Si parlava di provenienza… Ed ecco la mecca del mercato dei telefonini “craccati”, un anonimo primo piano a Chungking Mansions a Hong Kong, un monolite di 17 piani dove c’è di tutto: guest house a bassissimo prezzo, ristoranti di ogni genere, negozi e turisti con budget limitato, business man, spacciatori, prostitute e ricercati dalla giustizia. E dove l’affare, per chi ci sa fare, è assicurato. Il luogo della globalizzazione a basso costo – low-end globalisation – come l’ha definita Gordon Mathews nel testo “Ghetto at the Centre of the World: Chungking Mansions, Hong Kong”.
Si calcola che l’85 per cento dei cellulari venduti nei Paesi dell’Africa Occidentale e Centrale provengano da questo edificio. A fare gli acquisti sono spesso piccoli imprenditori, persone intraprendenti che si riempiono borsoni di cellulari di ogni sorta per rivenderli all’ingrosso o al dettaglio, spesso in piccole località di provincia e villaggi lontani dalle città.
Il mese scorso il magazine Africawatch ha dedicato un lungo reportage da quel secondo piano di Nathan Road, articolo già pubblicato dallo stesso autore su Think Africa Press. La maggior parte dei prodotti venduti a Chungking Mansions provengono dalle industrie di Guangzhou e Shenzhen, aree interne a Nord di Hong Kong. Ma certo è un gran vantaggio avere i prodotti così a portata di mano in un unico hub, superando anche le barriere della lingua, visto che il commercio alla Chungking Mansions si svolge tutto in inglese. A rendere più semplici i contatti commerciali con questa parte del mondo sono anche i voli diretti tra Honk Kong e Paesi come l’Etiopia, il Kenya e il Sud Africa. E altri se ne stanno aggiungendo.

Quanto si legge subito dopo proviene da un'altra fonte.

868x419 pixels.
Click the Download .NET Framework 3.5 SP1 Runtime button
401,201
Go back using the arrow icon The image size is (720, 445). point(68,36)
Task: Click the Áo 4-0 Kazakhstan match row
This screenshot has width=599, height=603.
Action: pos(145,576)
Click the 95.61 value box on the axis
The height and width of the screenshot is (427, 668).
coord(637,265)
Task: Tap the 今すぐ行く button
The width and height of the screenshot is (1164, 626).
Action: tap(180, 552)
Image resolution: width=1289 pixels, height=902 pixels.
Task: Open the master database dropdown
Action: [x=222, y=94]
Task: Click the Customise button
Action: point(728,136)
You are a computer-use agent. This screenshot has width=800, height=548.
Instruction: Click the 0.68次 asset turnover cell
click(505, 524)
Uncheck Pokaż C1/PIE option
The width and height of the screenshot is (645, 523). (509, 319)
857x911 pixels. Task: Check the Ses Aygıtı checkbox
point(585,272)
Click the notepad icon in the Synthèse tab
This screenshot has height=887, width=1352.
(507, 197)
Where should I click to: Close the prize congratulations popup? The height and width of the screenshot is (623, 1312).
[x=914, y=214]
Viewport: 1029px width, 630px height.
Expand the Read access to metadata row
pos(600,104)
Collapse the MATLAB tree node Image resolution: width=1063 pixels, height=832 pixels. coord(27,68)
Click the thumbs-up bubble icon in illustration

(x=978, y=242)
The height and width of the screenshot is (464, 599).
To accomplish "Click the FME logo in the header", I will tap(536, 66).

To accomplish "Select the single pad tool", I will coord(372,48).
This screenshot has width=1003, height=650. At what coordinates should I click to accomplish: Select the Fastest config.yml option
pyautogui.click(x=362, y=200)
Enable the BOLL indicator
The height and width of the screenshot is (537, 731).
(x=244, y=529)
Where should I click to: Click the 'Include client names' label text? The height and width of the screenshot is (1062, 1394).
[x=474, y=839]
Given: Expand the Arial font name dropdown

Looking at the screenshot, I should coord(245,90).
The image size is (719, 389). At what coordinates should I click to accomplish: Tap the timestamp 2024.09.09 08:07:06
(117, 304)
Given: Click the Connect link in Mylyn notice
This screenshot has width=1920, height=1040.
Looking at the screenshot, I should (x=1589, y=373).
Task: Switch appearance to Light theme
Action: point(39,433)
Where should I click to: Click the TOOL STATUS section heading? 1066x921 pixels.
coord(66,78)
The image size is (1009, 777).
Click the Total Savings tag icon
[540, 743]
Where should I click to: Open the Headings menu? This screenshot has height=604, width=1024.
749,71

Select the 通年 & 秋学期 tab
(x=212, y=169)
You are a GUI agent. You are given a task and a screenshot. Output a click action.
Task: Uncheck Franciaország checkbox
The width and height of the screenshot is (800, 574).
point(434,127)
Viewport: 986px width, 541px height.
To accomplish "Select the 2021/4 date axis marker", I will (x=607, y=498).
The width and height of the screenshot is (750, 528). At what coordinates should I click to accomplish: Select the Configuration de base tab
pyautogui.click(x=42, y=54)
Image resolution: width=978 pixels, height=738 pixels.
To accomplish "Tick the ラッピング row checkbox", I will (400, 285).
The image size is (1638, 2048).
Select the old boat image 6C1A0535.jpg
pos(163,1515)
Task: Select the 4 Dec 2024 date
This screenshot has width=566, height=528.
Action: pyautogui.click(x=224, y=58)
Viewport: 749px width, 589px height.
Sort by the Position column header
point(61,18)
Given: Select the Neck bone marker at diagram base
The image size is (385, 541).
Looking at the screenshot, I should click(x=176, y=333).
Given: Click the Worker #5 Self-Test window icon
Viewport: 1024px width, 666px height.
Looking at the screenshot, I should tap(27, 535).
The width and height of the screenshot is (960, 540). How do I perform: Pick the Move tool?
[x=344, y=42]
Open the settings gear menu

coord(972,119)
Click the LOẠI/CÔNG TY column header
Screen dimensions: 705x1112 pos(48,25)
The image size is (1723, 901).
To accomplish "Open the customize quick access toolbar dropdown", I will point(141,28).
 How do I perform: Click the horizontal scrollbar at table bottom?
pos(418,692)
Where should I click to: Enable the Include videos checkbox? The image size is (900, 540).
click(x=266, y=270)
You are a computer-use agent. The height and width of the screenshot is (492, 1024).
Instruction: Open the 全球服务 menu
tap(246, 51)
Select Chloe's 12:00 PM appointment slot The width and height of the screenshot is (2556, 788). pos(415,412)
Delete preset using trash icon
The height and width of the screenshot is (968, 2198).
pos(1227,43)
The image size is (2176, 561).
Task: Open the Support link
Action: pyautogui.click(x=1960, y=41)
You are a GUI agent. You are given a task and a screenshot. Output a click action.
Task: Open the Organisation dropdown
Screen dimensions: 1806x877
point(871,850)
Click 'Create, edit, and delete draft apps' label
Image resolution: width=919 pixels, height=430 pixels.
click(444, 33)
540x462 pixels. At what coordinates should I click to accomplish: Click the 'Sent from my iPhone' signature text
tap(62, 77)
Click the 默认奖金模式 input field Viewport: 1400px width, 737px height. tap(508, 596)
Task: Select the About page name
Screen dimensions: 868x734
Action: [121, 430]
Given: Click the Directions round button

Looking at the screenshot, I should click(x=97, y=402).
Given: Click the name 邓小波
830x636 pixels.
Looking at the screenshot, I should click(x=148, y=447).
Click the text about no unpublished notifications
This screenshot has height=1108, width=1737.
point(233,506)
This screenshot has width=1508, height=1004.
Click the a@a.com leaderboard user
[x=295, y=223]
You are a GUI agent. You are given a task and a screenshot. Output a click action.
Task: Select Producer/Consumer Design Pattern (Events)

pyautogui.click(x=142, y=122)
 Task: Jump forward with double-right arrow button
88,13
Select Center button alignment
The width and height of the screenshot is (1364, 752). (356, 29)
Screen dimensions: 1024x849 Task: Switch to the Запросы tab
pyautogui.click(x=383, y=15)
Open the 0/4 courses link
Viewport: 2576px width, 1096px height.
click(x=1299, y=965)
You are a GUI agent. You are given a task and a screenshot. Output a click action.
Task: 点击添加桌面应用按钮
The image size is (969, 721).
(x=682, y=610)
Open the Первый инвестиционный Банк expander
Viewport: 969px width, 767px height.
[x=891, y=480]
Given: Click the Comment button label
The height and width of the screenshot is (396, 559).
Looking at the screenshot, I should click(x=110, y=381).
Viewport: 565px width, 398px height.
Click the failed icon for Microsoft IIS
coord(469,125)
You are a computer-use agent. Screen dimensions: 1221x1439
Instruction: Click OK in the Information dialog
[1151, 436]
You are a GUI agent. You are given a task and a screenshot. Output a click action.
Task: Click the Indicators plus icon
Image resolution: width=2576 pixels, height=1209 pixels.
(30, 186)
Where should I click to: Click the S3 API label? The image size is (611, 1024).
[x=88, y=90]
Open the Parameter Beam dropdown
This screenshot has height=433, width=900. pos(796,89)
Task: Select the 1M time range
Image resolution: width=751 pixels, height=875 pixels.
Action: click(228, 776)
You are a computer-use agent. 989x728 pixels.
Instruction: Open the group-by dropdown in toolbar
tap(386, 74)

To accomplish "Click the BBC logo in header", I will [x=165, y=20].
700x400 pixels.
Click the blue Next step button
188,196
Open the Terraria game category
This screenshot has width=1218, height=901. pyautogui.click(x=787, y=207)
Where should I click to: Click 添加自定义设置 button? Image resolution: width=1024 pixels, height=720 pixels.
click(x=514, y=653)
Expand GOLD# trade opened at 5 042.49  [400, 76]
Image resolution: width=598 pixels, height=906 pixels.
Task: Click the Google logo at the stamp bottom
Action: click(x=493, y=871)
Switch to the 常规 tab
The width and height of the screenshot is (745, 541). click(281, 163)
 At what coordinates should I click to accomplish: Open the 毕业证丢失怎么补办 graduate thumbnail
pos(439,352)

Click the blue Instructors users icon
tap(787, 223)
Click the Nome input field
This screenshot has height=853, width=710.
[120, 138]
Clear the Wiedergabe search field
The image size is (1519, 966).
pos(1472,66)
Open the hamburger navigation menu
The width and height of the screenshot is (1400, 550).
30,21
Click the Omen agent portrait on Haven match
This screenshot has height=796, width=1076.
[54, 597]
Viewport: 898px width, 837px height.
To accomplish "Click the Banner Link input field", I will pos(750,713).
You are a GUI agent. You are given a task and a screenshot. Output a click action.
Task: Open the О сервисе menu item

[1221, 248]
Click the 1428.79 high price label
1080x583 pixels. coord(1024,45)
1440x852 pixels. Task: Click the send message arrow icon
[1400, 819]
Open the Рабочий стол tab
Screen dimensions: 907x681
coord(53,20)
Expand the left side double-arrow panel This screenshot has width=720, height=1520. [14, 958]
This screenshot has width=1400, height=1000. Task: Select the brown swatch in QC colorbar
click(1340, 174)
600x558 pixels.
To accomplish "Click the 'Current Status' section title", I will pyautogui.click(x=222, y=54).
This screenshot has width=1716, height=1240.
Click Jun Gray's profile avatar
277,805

Proprio dall’Africa Orientale è partito però l’allarme. La diffusione di cellulari falsi a basso costo sta provocando grosse perdite alle case di produzione che hanno chiesto aiuto ai governi locali per mettere fine, o almeno arginare, il fenomeno. A cominciare dall’Uganda e dal Kenya, sono in programma azioni per “isolare”, anzi spegnere, i telefonini contraffatti. Questo, che sarà regolato da una vera e propria normativa per la messa al bando, potrà avvenire identificando l’IMEI (International Mobile Equipment Security), il codice assegnato per “identificare univocamente un terminale mobile“. Cellulari contraffatti contengono la duplicazione del codice e per questo, pare, possono essere intercettati e quindi disattivati.
Le “minacce” delle Commissioni statali che regolano il settore delle comunicazioni e campagne come quelle della Nokia, Say no to fake phones!, stanno cominciando a spaventare. Non tanto gli utenti, che spesso in quelle aree dove la povertà è più estrema non acquistano certo i giornali o guardano la tv, ma i commercianti e gestori di piccoli negozietti, che hanno fatto investimenti nel settore dei cellulari a poco prezzo.
In ogni caso, quello della contraffazione è un problema davvero serio in un continente dove alcuni Paesi stanno registrando importanti performance dal punto di vista economico e della crescita, ma dove la globalizzazione significa anche essere completamente travolti da prodotti usati e malmessi di ogni sorta, dagli elettrodomestici, alle scarpe, dagli abiti a sottomarche di passata di pomodoro. Per non parlare dei medicinali contraffatti. A cominciare da quelli per la malaria.
Ma questo è un altro, vergognoso capitolo.